The internet is getting too big for its routers

Web users may experience local connectivity problems following the passing of a recent milestone for the internet’s infrastructure. As of 2013, Internet Protocol version 4 (IPv4) was the most popular means of directing traffic across the web. IPv4 distributes IP addresses to routers, commonly referred to as “nodes,” that exist on an IP network. Nodes provide internet access to web-enabled endpoints on an IP network like mobile phones, computers, and certain gaming devices.

Currently, IPv4 is able to provide about 4.3 billion unique IP addresses to nodes globally, but as adoption rates of internet-enabled devices continue to grow exponentially, the global routing table increases in volume and IPv4 is running out of addresses that it can allocate. The Cisco 7600/6500 and RSP720/Sup720 series are some of the most popular routers currently being used by ISPs, and by default they are built to handle just over 512,000 BGP routing table entries.

The problem? The global routing table has just grown past the 512k mark by about 15,000, causing widespread network instability. Verizon is primarily responsible for the creation of the new entries that pushed the net over the edge, but in fact, the problem is not as serious as it sounds. IT analysts have been anticipating “512k Day” since the mid-1980s, and Cisco addressed its inevitability mid-May of this year.
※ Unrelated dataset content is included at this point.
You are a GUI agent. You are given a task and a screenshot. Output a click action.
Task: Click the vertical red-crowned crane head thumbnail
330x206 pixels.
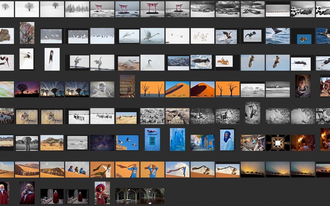pyautogui.click(x=52, y=59)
eBay, Comcast, and Time Warner are thought to have felt the disturbance in the internet caused 512k after each provider saw hiccups in service this week. Liquid Web, an internet service provider that maintains direct connectivity for Comcast, Verizon, and Level(3), publicly attributed an outage to 512k Day on Tuesday.

Most end-users have yet to experience the effects of routers crossing the 512k limit, but as more addresses are added to the global routing table, more routers could be hit. A fix, according to Cisco, is possible via a reconfiguration of an affected router’s memory allocation.